EXCERPT TO READ:
Common elements in all rows of a given matrix

You are given a m*n row wise sorted matrix. The task is to find the common element in all rows of given matrix.

Examples:

Input :  mat[3][4]={{1,3,5,6},
                    {3,4,7,8},
                    {1,2,3,4}}
Output:  3

Input :  mat[4][4]={{2,3,4,5},
                    {1,2,3,6},
                    {2,3,5,6},
                    {1,2,3,4}}
Output: 2 3

Approaches:
A simple solution for this problem is to use Hasing.
Create hash array of size n . Now one by one traverse each row and calculate frequency of each element.
Ater that traverse hash array again and if frequency of any element is equal to m (number of rows) that means this element is common in all row.
This condition holds if elements are not repeated in rows, if elements are repeated in rows then in each row count each element only once.
Time complexity for this approach is O(m*n) and space complexity is O(n).

An efficient solution for this problem is to use Binary Search.
The idea is to select each element of first row one by one and since all rows are sorted so search that element in all remaining rows, if element is found in all remaining rows that means this is the common element in all rows.

// C++ implementation of algorithm
#include <bits/stdc++.h>
#define MAX 100
using namespace std;

// Function to find common elements in all rows
void common(int mat[][MAX], int m, int n)
{
    // One by one select each element of first row
    for (int j = 0; j < n; j++)
    {
        // mat[0][j] is key element that we have to search in remaining rows
        int key = mat[0][j];

        // Flag which tells if element is found or not
        bool flag = true;

        // Search element in remaining rows
        for (int i = 1; i < m; i++)
        {
            // binary_search() is a C++ STL function
            // If key is present in array, it returns true; else, false
            // If element is not found in any row, we do not need to search
            // in remaining rows
            if (!binary_search(mat[i], mat[i] + n, key))
            {
                flag = false;
                break;
            }
        }

        // If flag is true, that means element is present in all rows
        if (flag)
            cout << key << " ";
    }
}

// Driver program to run case
int main()
{
    int m = 4, n = 4;
    int mat[][MAX] = {{2, 3, 4, 5},
                     {1, 2, 3, 6},
                     {2, 3, 5, 6},
                     {1, 2, 3, 4}};
    common(mat, m, n);
    return 0;
}

Output:

2 3

Time complexity: O(m*n*(logn))
Space complexity: O(m*n)

SUPPLIED RECORDS:
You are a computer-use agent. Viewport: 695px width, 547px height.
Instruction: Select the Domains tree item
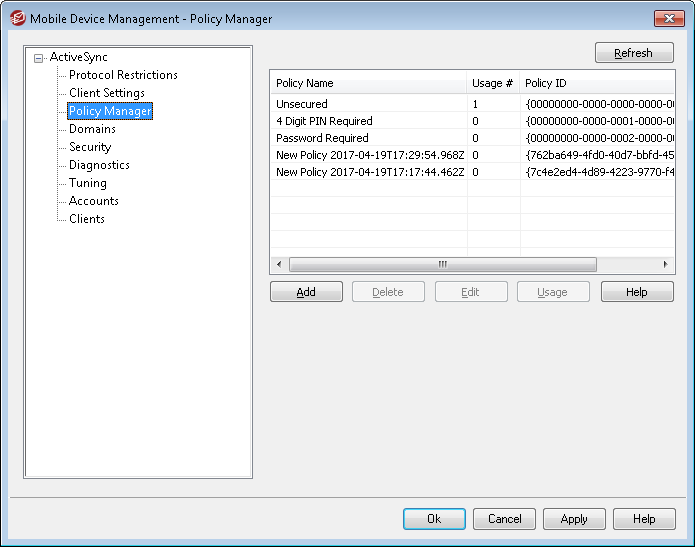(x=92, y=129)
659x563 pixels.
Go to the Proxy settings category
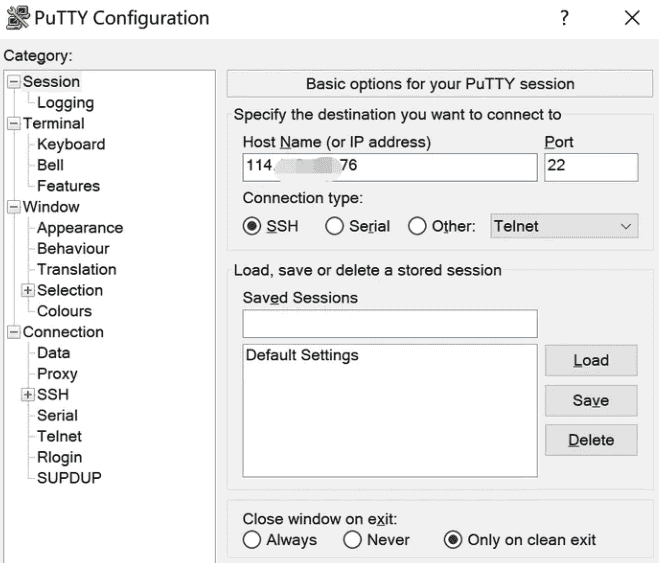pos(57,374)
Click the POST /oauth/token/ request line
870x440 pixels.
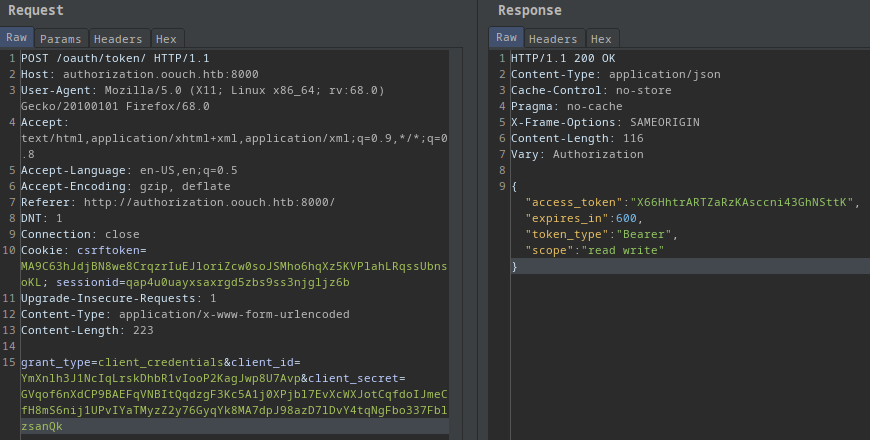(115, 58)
* * *
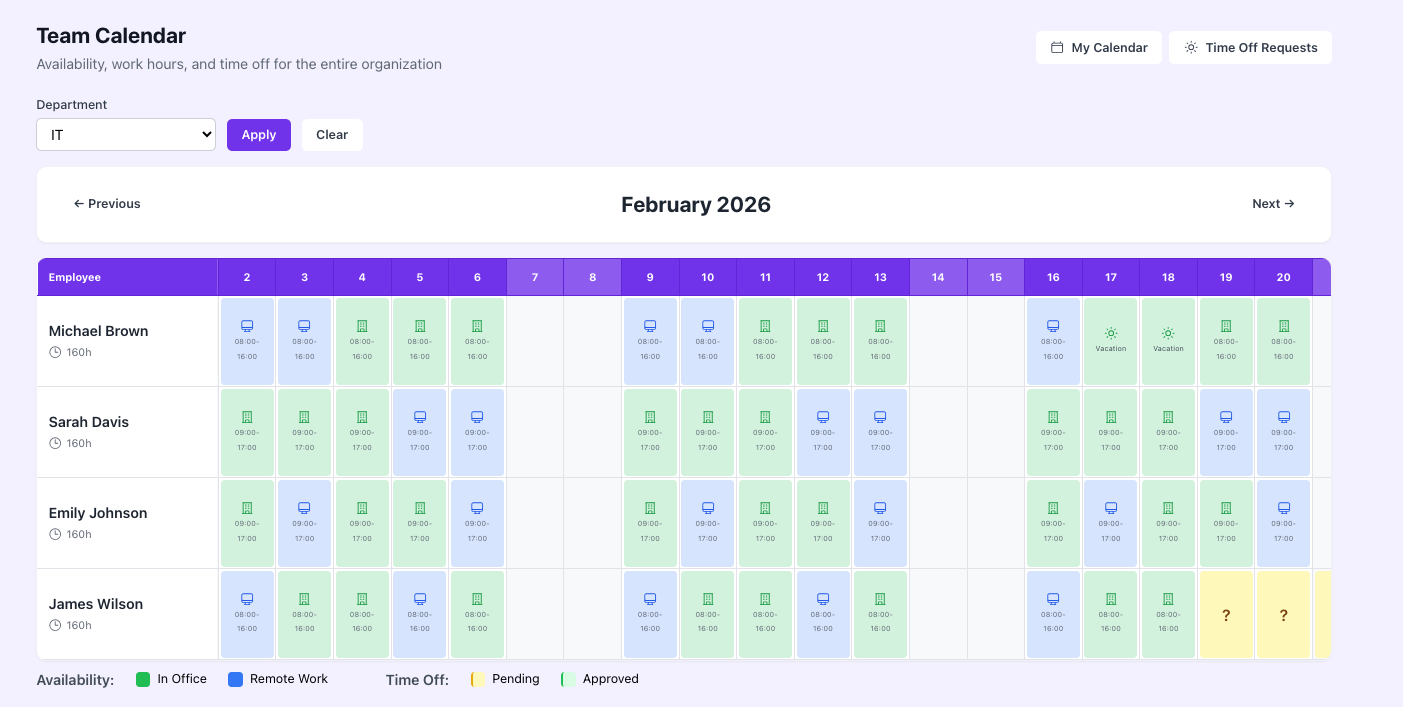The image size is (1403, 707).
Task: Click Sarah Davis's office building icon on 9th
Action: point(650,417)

LIST OF TASKS:
a) In the matrix article, what time complexity is given for the binary search approach?
b) Write out word for word the part of the matrix article running from "Create hash array" down to "use Binary Search.".

TASK-BY-TASK OUTPUTS:
a) O(m*n*(logn))

b)
Create hash array of size n . Now one by one traverse each row and calculate frequency of each element.
Ater that traverse hash array again and if frequency of any element is equal to m (number of rows) that means this element is common in all row.
This condition holds if elements are not repeated in rows, if elements are repeated in rows then in each row count each element only once.
Time complexity for this approach is O(m*n) and space complexity is O(n).

An efficient solution for this problem is to use Binary Search.